- _HOW TO COMPLETE THIS TASK_: The answer is one number: how many lines in the data below hold "cell".

•••••

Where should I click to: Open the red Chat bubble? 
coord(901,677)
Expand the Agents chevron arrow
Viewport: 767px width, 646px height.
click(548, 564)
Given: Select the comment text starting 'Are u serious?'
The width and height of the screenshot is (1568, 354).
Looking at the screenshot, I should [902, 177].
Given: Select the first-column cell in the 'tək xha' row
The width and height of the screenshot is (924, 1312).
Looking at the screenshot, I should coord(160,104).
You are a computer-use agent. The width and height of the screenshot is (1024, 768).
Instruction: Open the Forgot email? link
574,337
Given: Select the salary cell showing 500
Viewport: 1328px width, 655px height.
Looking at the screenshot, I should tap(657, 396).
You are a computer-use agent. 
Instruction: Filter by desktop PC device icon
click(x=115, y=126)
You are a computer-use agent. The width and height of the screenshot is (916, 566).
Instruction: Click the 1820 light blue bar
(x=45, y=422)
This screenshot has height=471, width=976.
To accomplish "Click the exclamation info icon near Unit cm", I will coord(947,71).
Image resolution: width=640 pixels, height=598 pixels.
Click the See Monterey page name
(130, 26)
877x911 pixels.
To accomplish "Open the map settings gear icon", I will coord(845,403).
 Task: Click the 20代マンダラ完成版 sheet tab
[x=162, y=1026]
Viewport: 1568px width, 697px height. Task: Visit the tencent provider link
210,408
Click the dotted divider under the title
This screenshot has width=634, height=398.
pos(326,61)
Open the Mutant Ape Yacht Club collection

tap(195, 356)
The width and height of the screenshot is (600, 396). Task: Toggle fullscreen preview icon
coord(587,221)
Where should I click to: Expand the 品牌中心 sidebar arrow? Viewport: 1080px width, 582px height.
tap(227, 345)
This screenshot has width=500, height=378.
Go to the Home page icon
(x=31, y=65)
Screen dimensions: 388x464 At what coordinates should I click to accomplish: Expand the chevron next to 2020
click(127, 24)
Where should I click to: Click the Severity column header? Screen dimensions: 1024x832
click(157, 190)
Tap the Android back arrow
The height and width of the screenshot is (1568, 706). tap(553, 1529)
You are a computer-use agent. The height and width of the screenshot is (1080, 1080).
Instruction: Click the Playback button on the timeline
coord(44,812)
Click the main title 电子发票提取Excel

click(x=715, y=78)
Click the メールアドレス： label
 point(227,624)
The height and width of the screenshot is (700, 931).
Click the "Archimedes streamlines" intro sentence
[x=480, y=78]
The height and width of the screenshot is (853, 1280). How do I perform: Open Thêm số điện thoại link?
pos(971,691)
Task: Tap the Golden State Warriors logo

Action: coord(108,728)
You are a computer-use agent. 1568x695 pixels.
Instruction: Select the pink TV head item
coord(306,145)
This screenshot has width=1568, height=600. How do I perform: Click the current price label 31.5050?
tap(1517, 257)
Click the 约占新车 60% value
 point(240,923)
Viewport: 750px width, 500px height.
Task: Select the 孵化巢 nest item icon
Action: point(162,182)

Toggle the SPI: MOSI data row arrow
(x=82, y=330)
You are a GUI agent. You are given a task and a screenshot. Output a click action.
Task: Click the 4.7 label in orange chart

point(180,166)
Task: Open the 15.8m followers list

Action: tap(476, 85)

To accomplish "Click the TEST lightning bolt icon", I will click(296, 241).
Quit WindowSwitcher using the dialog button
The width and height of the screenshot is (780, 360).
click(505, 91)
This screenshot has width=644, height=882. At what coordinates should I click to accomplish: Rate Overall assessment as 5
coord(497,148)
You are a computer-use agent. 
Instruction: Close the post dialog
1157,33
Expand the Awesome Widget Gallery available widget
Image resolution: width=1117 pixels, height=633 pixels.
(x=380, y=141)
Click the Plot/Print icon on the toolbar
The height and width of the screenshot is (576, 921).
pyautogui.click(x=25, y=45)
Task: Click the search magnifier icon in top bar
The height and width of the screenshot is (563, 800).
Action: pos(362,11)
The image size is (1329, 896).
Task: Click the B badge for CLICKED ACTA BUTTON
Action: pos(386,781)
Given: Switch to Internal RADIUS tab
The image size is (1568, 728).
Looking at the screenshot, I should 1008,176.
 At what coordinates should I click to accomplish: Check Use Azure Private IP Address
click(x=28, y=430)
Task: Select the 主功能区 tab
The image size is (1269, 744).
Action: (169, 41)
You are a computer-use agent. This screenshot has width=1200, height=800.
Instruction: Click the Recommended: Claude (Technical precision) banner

•••••

- _THE COMPLETED TASK_: 2